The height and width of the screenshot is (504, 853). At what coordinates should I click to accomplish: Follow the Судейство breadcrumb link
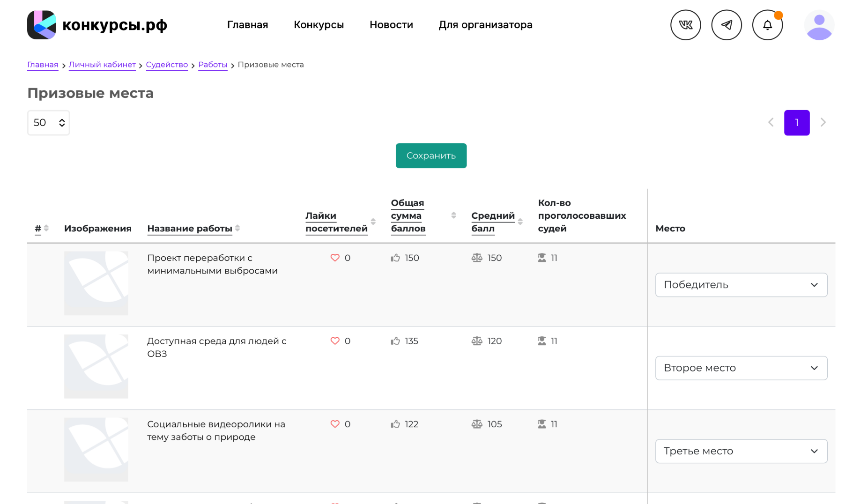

..........

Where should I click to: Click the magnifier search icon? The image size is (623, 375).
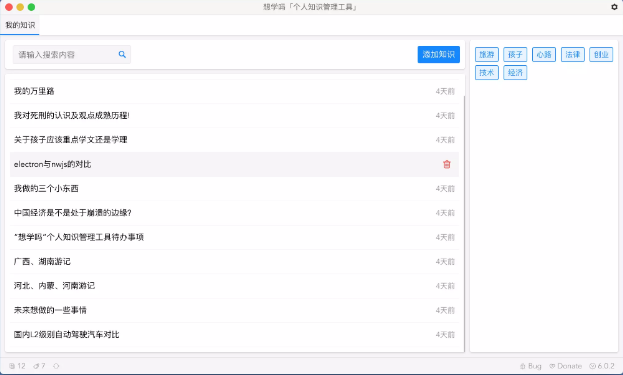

..........

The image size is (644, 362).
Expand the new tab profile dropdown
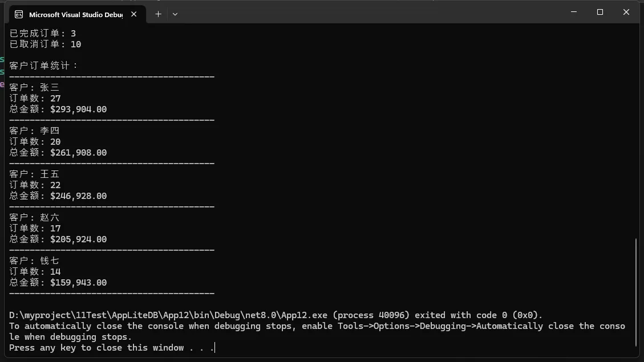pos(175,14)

..........

• WHAT YOU WILL DO
Please return each line of the listing above that contains "should".

• THE COMPLETED TASK
The height and width of the screenshot is (504, 853). At what coordinates should I click to accomplish: Follow the Судейство breadcrumb link
Where should I click to: Click the magnifier search icon? The image size is (623, 375).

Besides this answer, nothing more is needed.